◆ **Objective**: Retype the entries below exactly, beginning with the line that contains "Describe the element" and continuing through the end of the entries. Leave the pictures out of your answer.

Entries from a dataset
* * * * * * *
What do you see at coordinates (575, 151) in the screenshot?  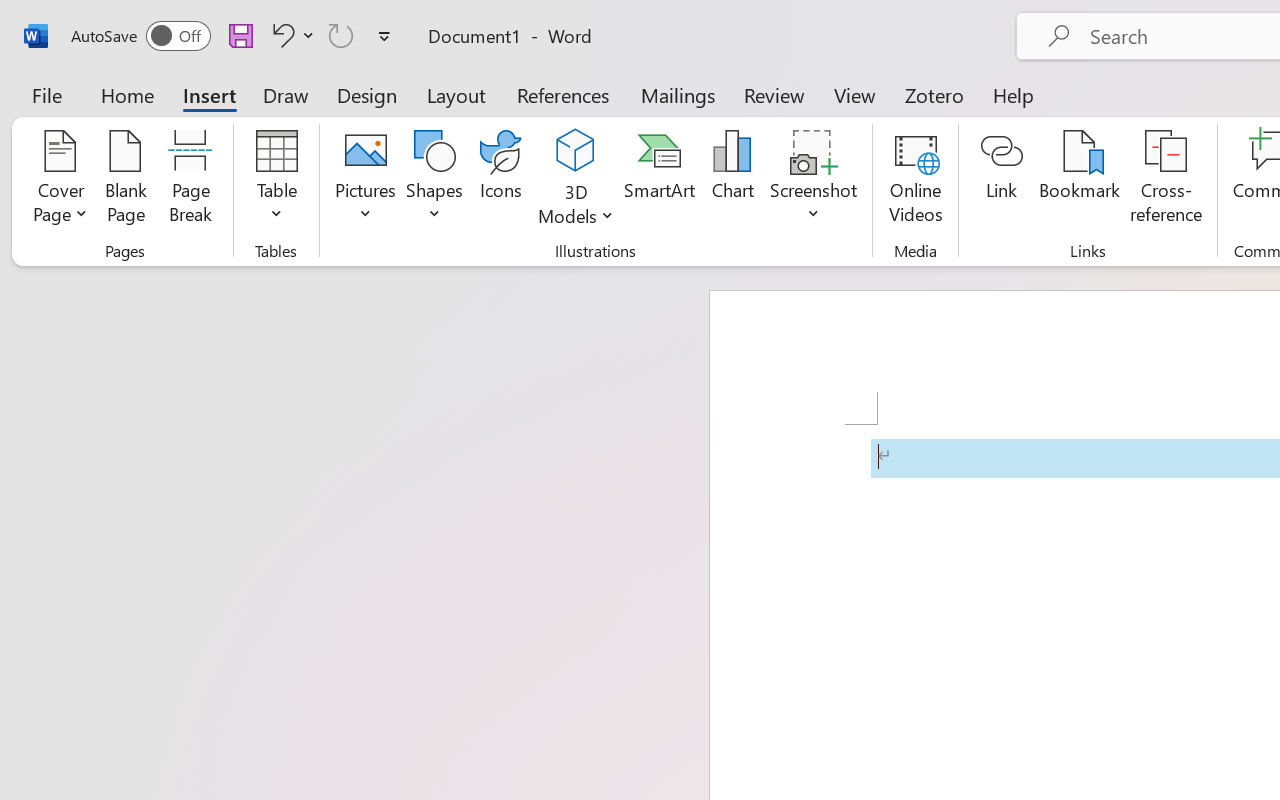 I see `'3D Models'` at bounding box center [575, 151].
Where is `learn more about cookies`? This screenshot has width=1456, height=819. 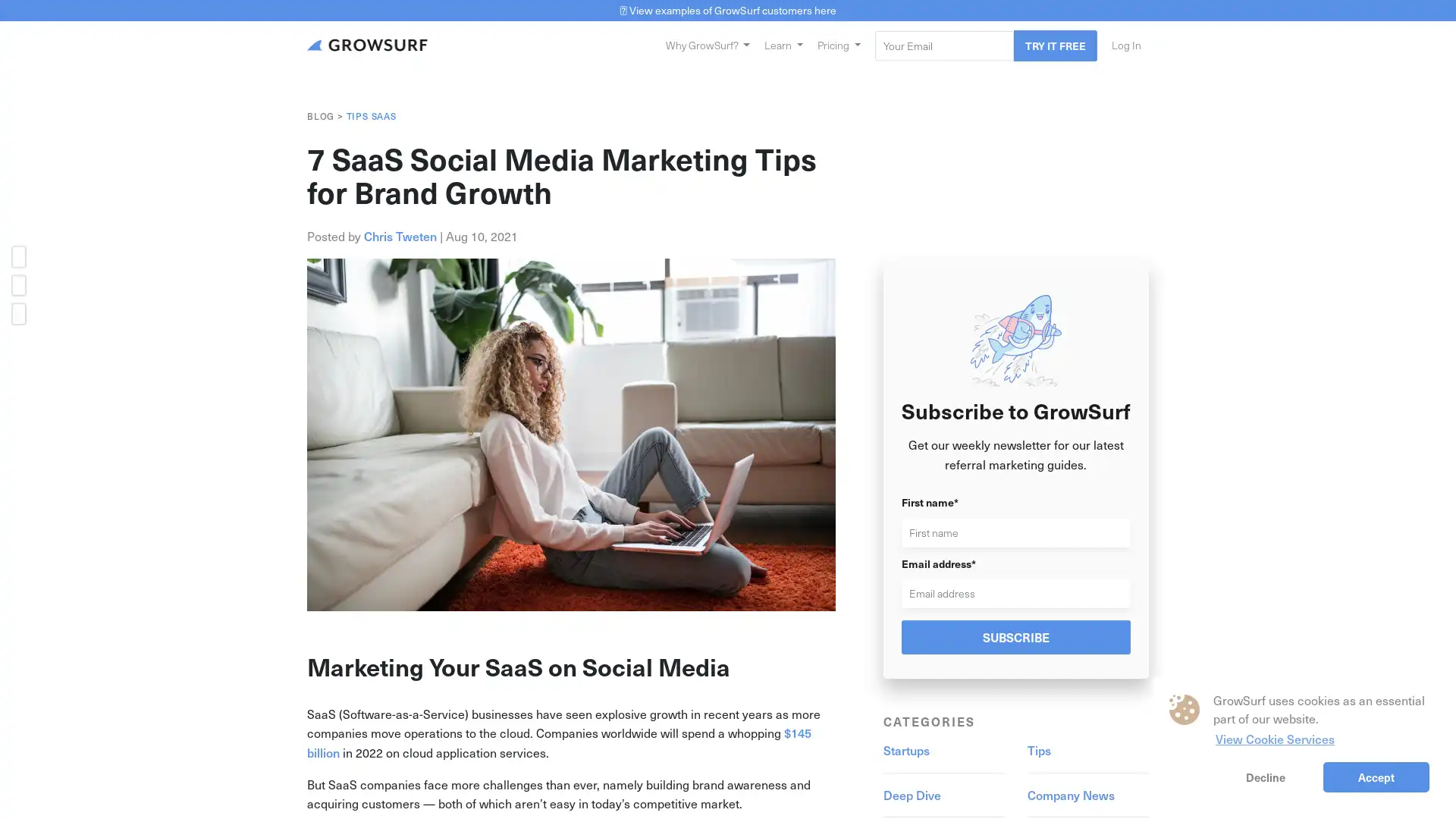
learn more about cookies is located at coordinates (1274, 737).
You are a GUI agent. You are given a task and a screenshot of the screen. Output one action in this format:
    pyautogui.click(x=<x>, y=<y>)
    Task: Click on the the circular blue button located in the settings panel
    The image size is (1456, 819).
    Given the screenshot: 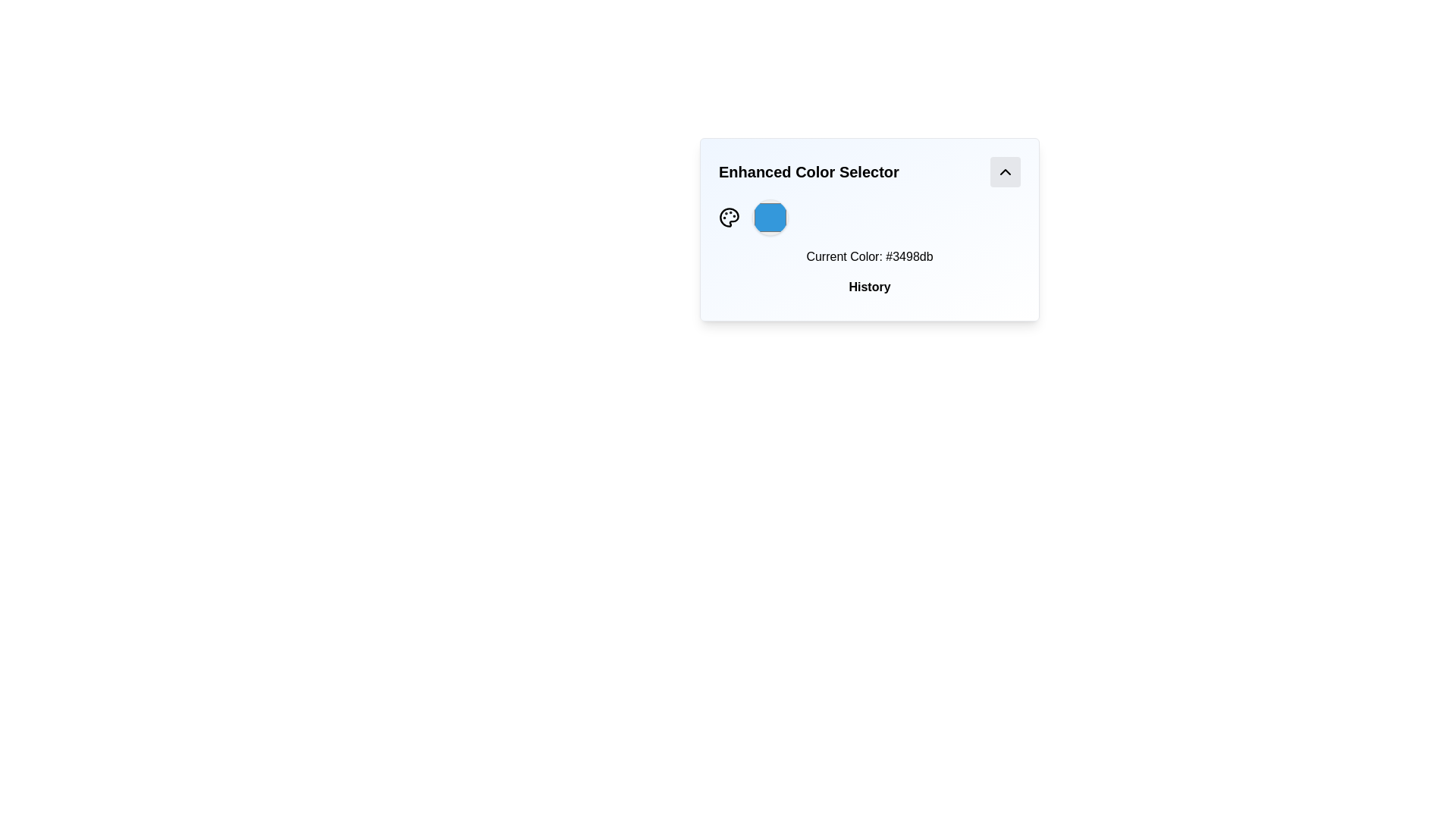 What is the action you would take?
    pyautogui.click(x=770, y=217)
    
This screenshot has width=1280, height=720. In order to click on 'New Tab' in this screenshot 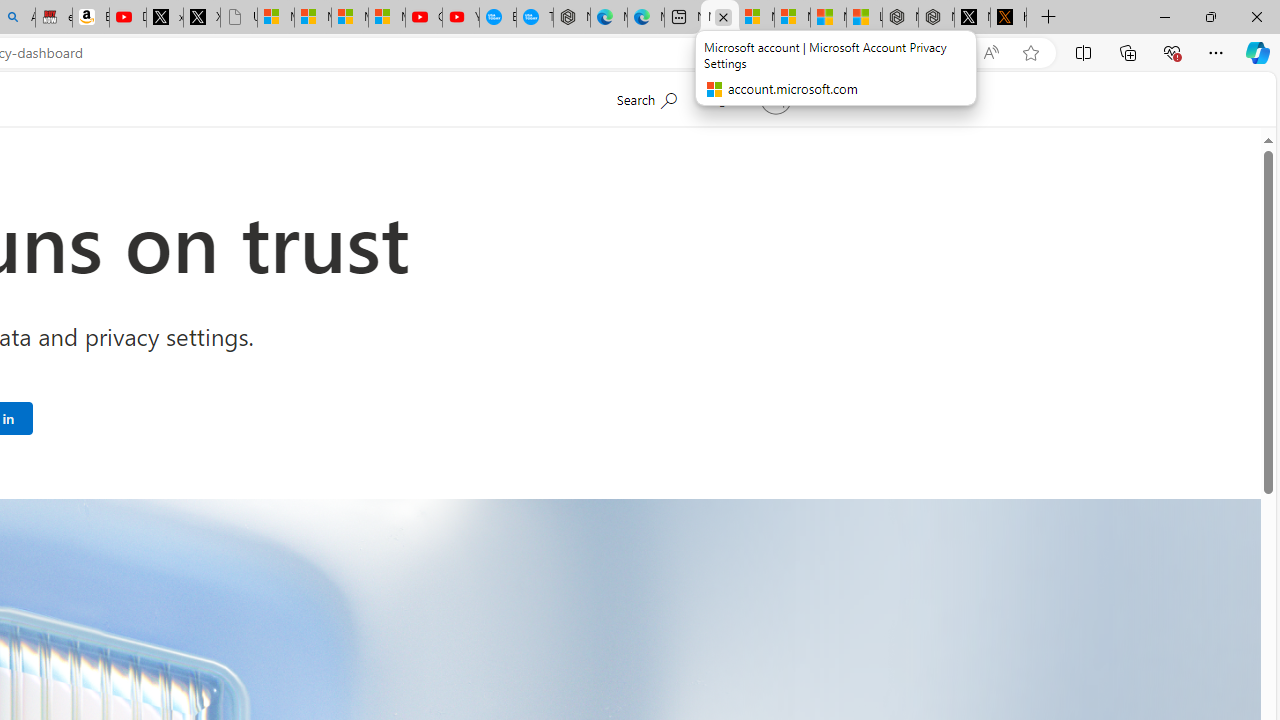, I will do `click(1047, 17)`.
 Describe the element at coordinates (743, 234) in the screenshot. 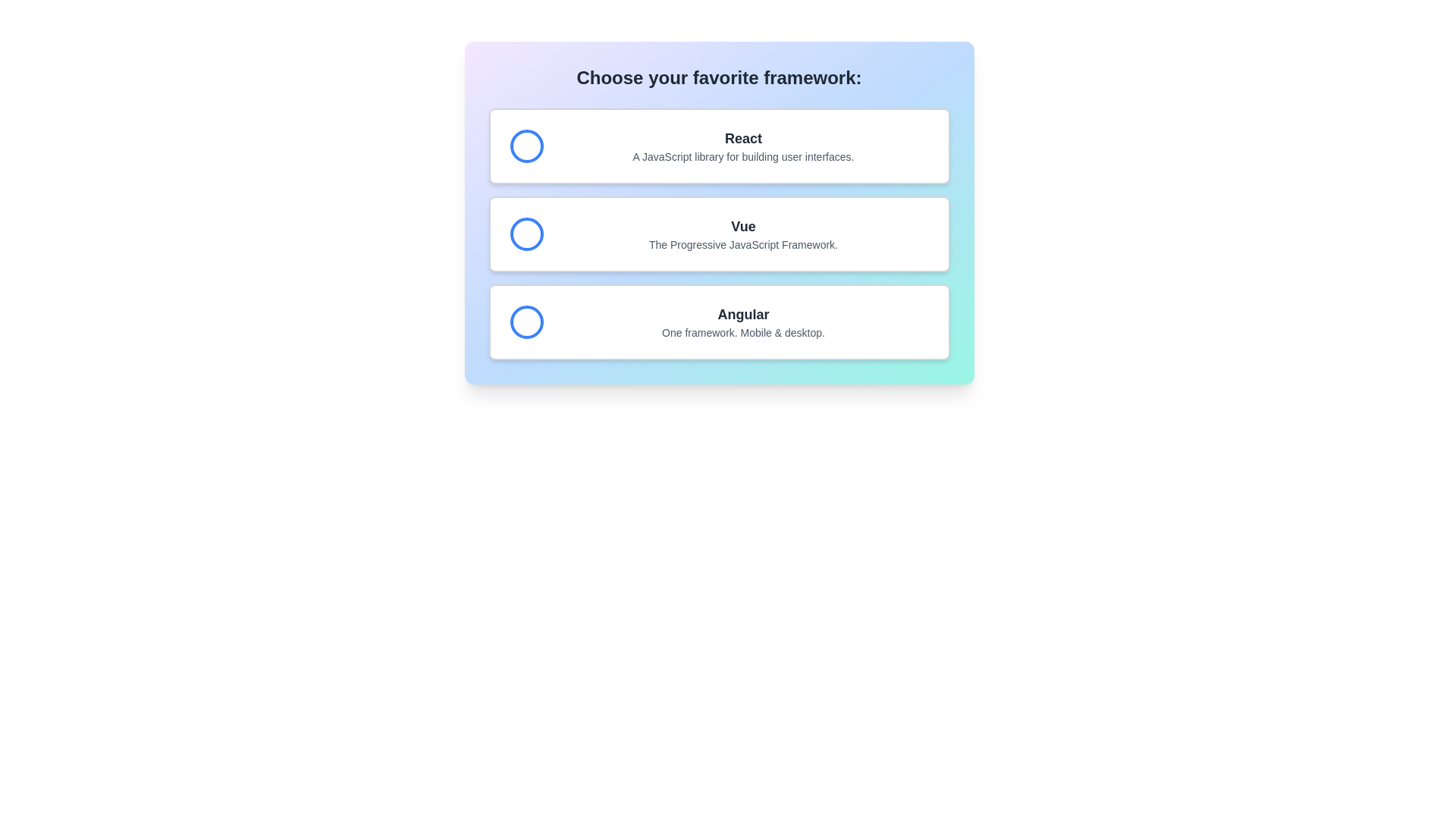

I see `the text block containing 'Vue' in bold with the description 'The Progressive JavaScript Framework.' located in the second card of three stacked cards` at that location.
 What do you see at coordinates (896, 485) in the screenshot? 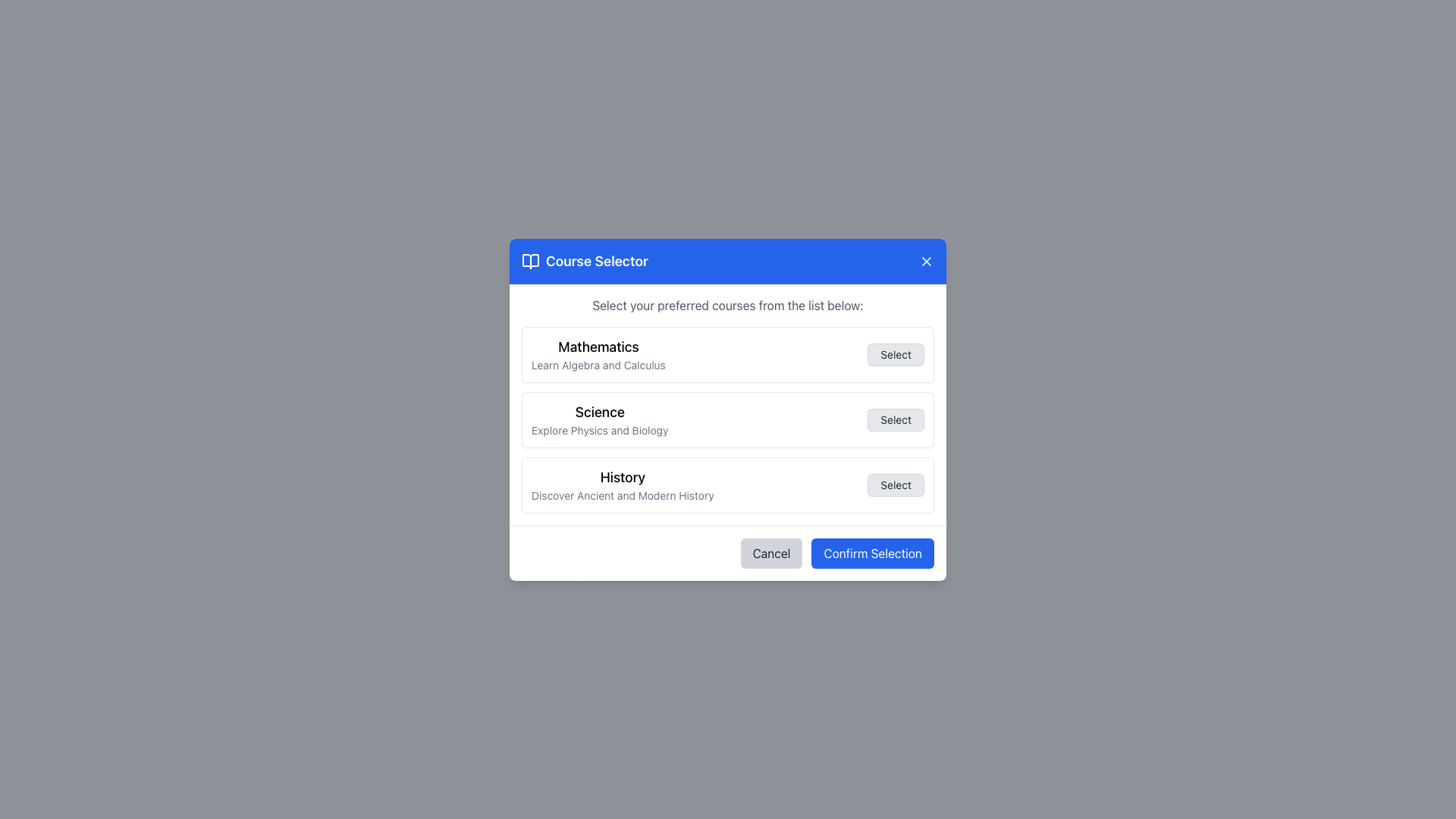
* * * * * * *
◆ **Output**:
 Describe the element at coordinates (743, 234) in the screenshot. 

I see `the text block containing 'Vue' in bold with the description 'The Progressive JavaScript Framework.' located in the second card of three stacked cards` at that location.
 What do you see at coordinates (896, 485) in the screenshot? 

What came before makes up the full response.